■ **EXERCISE PROMPT**: The answer is the set of lines that include "height", copied from the data below.

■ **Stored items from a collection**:
▽

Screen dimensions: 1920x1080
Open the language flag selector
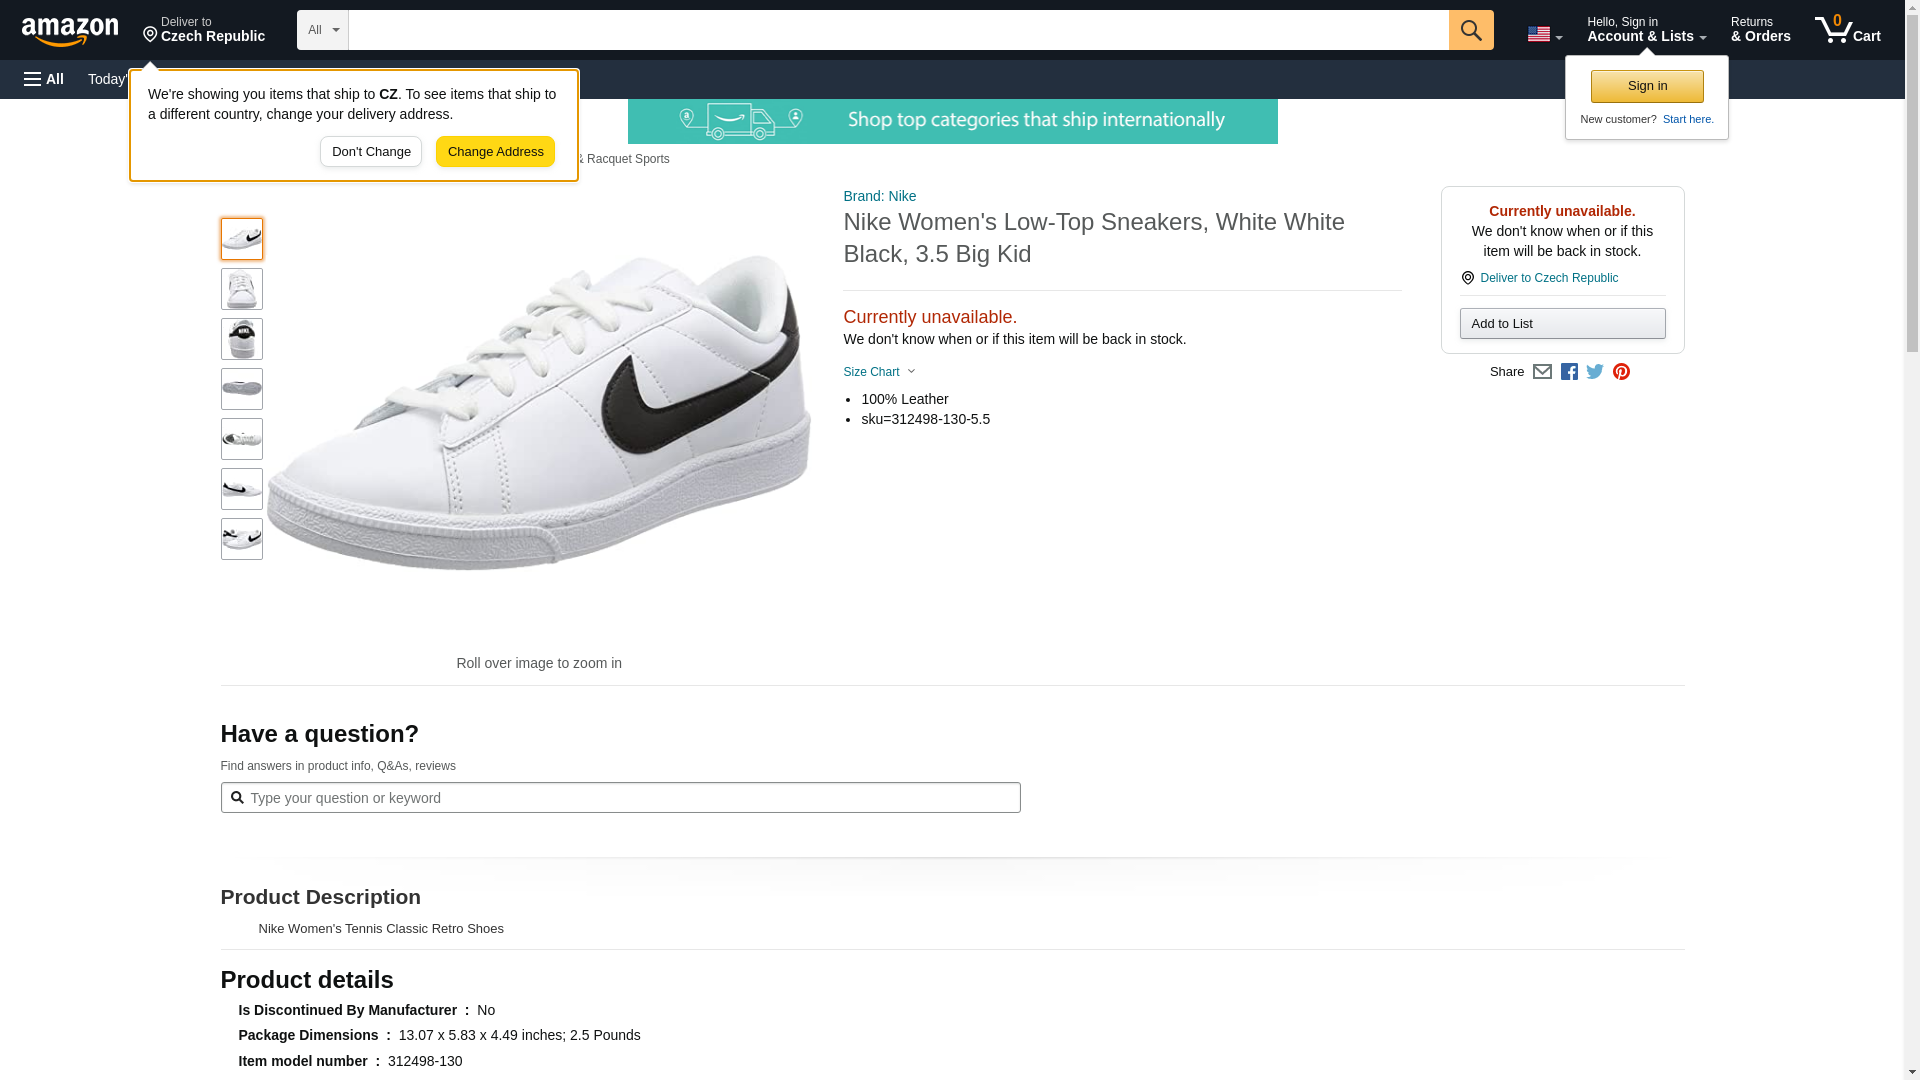[1544, 34]
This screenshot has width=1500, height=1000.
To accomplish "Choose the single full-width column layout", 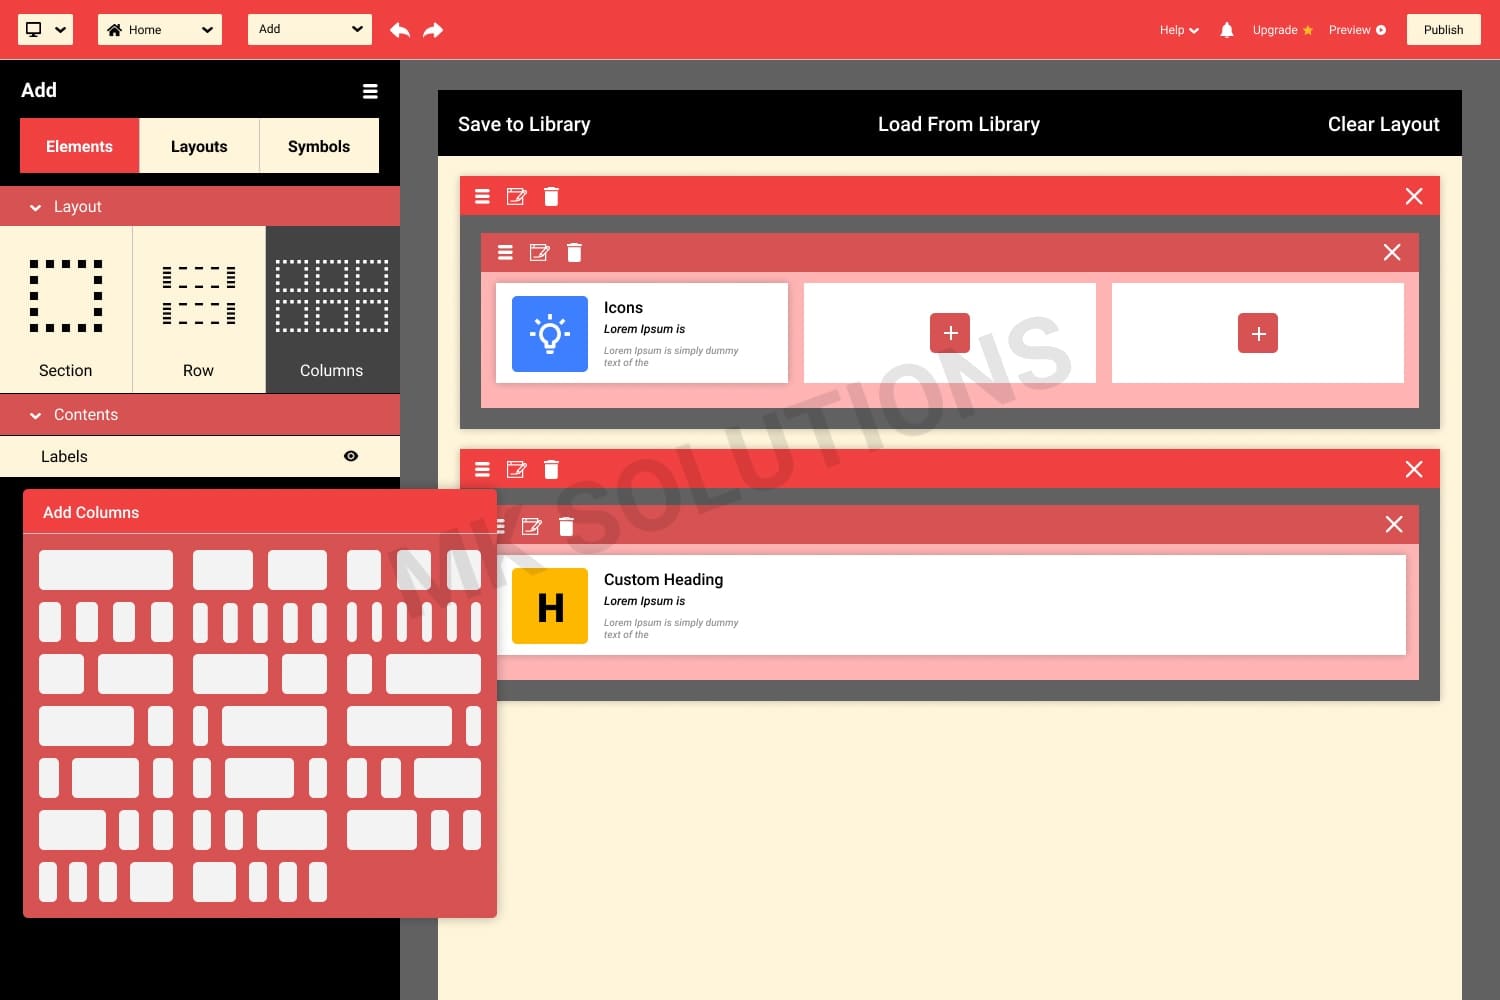I will coord(106,570).
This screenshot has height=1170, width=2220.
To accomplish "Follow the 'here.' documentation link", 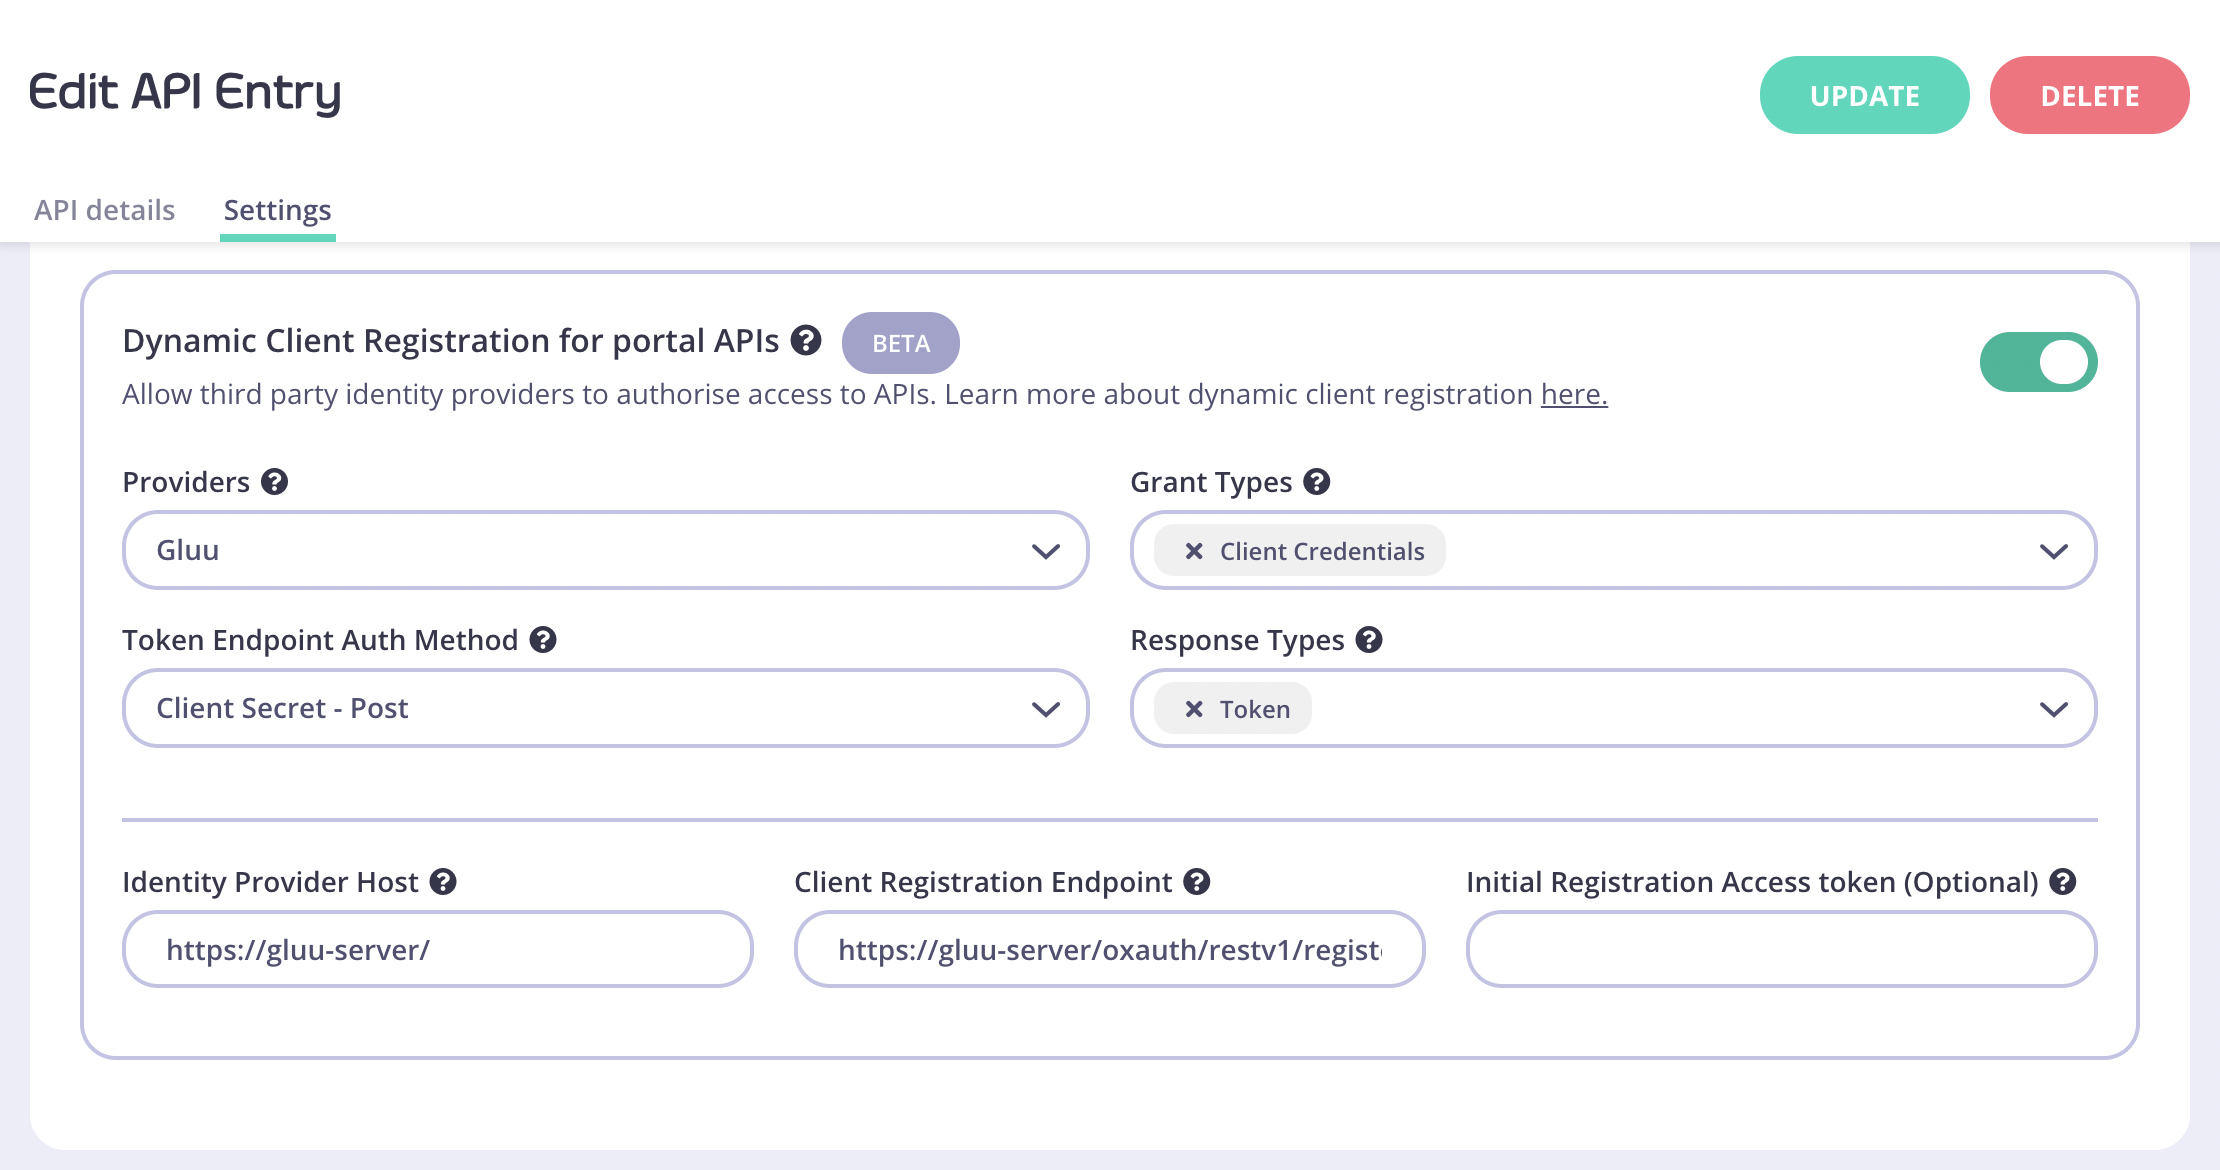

△

■ **EXERCISE ANSWER**:
This screenshot has width=1500, height=1000.
This screenshot has height=1170, width=2220.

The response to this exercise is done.